Apply Purview Sensitivity Labels to OneDrive Sites

This document explains how an admin can enable Microsoft Purview Information Protection (PIP) Sensitivity Labels. on User OneDrive sites. Applying a Sensitivity Label to OneDrive sites enables the use of a Default Sharing Policy when a user shares items that do not have a label or tag applied to it. This integration provides organizations more granularity with data protection in OneDrive while enabling users to share content with appropriate guard rails in place. At a high level, the steps to enable the feature are:

REQUIREMENT:
The Person performing these steps must have an administrator role assignment of SharePoint Administator and Compliance Administator roles, or the Global Administator role in the destination M365 tenant.

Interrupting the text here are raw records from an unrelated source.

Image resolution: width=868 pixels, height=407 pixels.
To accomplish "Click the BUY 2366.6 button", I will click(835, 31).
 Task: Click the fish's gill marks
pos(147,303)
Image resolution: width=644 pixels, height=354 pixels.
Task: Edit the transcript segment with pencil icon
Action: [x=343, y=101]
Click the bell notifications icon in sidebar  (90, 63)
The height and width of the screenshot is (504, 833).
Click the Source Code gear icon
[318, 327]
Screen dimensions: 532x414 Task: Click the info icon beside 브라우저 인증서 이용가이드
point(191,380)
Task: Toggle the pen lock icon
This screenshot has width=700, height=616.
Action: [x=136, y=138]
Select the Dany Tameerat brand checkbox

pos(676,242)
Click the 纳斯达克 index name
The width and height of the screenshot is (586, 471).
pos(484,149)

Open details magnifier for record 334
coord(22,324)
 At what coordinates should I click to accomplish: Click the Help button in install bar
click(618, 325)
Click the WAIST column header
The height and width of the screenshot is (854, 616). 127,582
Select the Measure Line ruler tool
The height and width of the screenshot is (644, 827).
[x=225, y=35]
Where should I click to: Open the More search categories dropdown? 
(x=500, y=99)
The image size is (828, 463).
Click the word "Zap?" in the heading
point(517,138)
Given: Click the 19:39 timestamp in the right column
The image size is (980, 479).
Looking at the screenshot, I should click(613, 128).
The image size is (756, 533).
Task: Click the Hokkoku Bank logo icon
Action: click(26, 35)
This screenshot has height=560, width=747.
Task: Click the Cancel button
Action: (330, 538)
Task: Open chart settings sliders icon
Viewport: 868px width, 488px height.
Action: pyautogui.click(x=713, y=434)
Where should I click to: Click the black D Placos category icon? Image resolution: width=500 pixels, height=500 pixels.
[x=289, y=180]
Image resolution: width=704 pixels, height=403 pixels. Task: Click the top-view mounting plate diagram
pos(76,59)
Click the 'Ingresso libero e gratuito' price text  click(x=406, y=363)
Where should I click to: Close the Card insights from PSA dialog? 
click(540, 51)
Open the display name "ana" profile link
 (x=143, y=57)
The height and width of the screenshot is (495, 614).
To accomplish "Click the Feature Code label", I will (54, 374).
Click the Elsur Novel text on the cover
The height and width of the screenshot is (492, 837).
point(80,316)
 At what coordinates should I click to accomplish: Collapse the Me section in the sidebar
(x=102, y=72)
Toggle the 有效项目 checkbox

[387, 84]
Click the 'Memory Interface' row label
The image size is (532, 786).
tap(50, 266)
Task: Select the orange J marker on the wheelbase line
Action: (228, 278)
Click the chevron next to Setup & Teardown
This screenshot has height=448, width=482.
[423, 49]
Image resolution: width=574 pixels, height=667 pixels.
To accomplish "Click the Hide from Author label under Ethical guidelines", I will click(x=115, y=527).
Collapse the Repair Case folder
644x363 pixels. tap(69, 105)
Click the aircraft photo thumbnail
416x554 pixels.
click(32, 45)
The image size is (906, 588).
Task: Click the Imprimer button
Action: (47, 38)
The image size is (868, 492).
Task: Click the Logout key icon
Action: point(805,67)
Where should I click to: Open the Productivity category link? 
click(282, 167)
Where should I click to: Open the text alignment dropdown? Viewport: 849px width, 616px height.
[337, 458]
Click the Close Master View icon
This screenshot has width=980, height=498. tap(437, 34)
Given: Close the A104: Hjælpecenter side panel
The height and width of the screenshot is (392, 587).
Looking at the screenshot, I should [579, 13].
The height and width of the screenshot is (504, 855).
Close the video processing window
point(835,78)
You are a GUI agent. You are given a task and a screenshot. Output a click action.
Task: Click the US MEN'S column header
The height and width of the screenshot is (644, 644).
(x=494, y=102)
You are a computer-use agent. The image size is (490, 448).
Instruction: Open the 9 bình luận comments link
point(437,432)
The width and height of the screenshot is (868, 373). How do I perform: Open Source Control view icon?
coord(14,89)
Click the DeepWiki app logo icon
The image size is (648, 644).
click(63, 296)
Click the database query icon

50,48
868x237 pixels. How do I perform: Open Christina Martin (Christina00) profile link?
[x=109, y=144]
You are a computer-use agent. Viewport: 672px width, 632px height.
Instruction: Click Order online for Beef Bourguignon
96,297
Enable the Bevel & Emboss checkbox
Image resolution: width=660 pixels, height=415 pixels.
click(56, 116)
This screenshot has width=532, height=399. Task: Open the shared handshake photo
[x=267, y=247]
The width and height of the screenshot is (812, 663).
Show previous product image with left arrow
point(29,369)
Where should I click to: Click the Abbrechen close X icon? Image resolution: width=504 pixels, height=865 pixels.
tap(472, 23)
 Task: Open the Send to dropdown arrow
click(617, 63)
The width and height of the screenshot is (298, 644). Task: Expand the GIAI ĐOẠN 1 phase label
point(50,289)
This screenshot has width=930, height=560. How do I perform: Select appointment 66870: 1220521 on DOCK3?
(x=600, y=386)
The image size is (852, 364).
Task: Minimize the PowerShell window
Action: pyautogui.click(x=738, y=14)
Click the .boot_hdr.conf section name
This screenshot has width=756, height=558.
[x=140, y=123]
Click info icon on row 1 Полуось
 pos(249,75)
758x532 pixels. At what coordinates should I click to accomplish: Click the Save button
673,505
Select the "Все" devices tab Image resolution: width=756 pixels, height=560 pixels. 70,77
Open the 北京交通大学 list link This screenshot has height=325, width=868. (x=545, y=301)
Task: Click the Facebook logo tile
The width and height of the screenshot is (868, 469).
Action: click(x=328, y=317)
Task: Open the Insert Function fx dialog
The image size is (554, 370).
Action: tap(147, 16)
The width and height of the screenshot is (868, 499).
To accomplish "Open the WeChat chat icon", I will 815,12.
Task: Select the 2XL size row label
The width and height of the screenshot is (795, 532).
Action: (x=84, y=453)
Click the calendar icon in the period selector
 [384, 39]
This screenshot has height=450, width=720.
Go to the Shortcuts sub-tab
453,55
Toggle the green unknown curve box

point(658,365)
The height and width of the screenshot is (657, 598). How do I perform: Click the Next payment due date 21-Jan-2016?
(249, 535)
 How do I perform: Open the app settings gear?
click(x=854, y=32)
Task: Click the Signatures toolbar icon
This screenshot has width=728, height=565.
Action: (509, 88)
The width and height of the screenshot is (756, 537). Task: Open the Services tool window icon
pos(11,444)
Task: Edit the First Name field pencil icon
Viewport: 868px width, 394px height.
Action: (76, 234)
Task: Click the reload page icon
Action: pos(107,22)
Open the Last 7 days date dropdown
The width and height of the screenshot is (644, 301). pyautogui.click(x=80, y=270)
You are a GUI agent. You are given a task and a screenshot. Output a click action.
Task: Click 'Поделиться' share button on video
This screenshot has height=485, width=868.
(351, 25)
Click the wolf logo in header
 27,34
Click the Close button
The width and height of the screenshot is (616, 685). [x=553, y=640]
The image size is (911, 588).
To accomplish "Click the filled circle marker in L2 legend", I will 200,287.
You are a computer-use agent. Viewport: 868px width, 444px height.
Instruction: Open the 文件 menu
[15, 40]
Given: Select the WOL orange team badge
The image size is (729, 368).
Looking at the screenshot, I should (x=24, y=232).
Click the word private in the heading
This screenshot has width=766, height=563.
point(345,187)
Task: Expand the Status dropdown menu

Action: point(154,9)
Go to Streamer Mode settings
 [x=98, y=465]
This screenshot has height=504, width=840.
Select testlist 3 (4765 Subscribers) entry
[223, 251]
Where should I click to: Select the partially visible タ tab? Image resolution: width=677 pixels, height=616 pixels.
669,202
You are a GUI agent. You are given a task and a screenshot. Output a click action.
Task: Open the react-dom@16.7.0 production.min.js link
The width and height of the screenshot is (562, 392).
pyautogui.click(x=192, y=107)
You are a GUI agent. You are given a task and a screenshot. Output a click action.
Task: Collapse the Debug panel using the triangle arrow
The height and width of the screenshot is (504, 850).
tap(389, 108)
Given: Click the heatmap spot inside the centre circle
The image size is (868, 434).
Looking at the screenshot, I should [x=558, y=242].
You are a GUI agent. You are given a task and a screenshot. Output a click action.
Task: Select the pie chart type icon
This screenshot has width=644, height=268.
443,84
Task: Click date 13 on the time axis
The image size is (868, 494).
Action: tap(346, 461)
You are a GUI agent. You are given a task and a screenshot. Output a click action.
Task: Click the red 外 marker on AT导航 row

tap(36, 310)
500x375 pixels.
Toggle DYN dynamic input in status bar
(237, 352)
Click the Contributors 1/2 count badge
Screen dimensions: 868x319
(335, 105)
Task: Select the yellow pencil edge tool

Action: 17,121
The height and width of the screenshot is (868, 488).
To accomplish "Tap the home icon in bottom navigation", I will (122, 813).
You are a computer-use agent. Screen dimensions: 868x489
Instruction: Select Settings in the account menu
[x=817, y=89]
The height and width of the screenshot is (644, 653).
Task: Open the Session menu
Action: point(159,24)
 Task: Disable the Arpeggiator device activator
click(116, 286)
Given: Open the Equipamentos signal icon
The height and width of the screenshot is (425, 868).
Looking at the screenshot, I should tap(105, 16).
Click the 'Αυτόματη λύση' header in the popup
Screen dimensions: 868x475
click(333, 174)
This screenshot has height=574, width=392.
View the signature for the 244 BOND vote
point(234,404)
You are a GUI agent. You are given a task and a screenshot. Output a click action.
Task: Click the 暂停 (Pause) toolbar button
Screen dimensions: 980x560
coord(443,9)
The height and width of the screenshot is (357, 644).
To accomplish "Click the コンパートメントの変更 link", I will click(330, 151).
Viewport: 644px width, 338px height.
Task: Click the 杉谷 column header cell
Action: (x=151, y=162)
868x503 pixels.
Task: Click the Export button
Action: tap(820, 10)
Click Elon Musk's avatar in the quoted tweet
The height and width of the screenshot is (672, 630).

Overview of OneDrive Sensitivity Label Feature

Organizations who apply Microsoft Sensitivity Labels to their SharePoint and Teams sites benefit from the advanced Governance capabilities, such as automatic policy enforcement. Up to this point Microsoft has only allowed organizations to apply Sensitivity Labels to SharePoint Site containers, however recently they have added a way to apply a Label to user OneDrive Sites. eShare is able to take advantage of labels applied to user OneDrive sites, and enforce the Sharing Policy assigned to the Label when sharing unlabeled files/folders.

Steps to Apply a Sensitivity Label to OneDrive

To apply a Sensitivity Label to a user’s OneDrive site, a series of PowerShell commands need to be executed. Before executing the below commands, an administrator must connect to the SharePoint Online and Compliance PowerShell Modules

# Commercial Cloud connect commands
Connect-SPOService -Url "https://contoso-admin.sharepoint.com" 
Connect-IPPSSession

# Government Cloud connect commands
Connect-SPOService -Url "https://contoso-admin.sharepoint.us" -Region ITAR
Connect-IPPSSession -ConnectionUri https://ps.compliance.protection.office365.us/powershell-liveid/ -AzureADAuthorizationEndpointUri https://login.microsoftonline.us/organizations

Once connected, use the Get-Label command to display a list of Sensitivity Labels available in the M365 tenant. Note the GUID of the label that should be applied to the OneDrive Site.

Get-Label  | Format-List Name, Guid

The OneDrive URL will be required for applying the Sensitivity Label to the OneDrive site, the following returns the URL for a specific user.

Get-SPOSite -IncludePersonalSite $true -Filter "Owner -eq 'user1@contoso.com'" | Where-Object {$_.Url -like "https://contoso-my.sharepoint.com*"}

Now the Label needs to be set on the OneDrive site, the next command will set the desired label. The administrator will need to insert the OneDrive Site URL and the GUID of the desired Sensitvity Label that were identified in the last two commands.

Set-SPOSite -Identity "https://contoso-my.sharepoint.com/personal/user1_contoso_com" -SensitivityLabel "<label_guid>"

To confirm the label was applied as expected, the last command will return an assigned label for the OneDrive Site URL specified in the command.

Get-SPOSite -Identity "https://contoso-my.sharepoint.com/personal/user1_contoso_com" | Select SensitivityLabel

Once the Label is applied, eShare will now detect the site label and enforce a mapped policy when a user shares content from OneDrive.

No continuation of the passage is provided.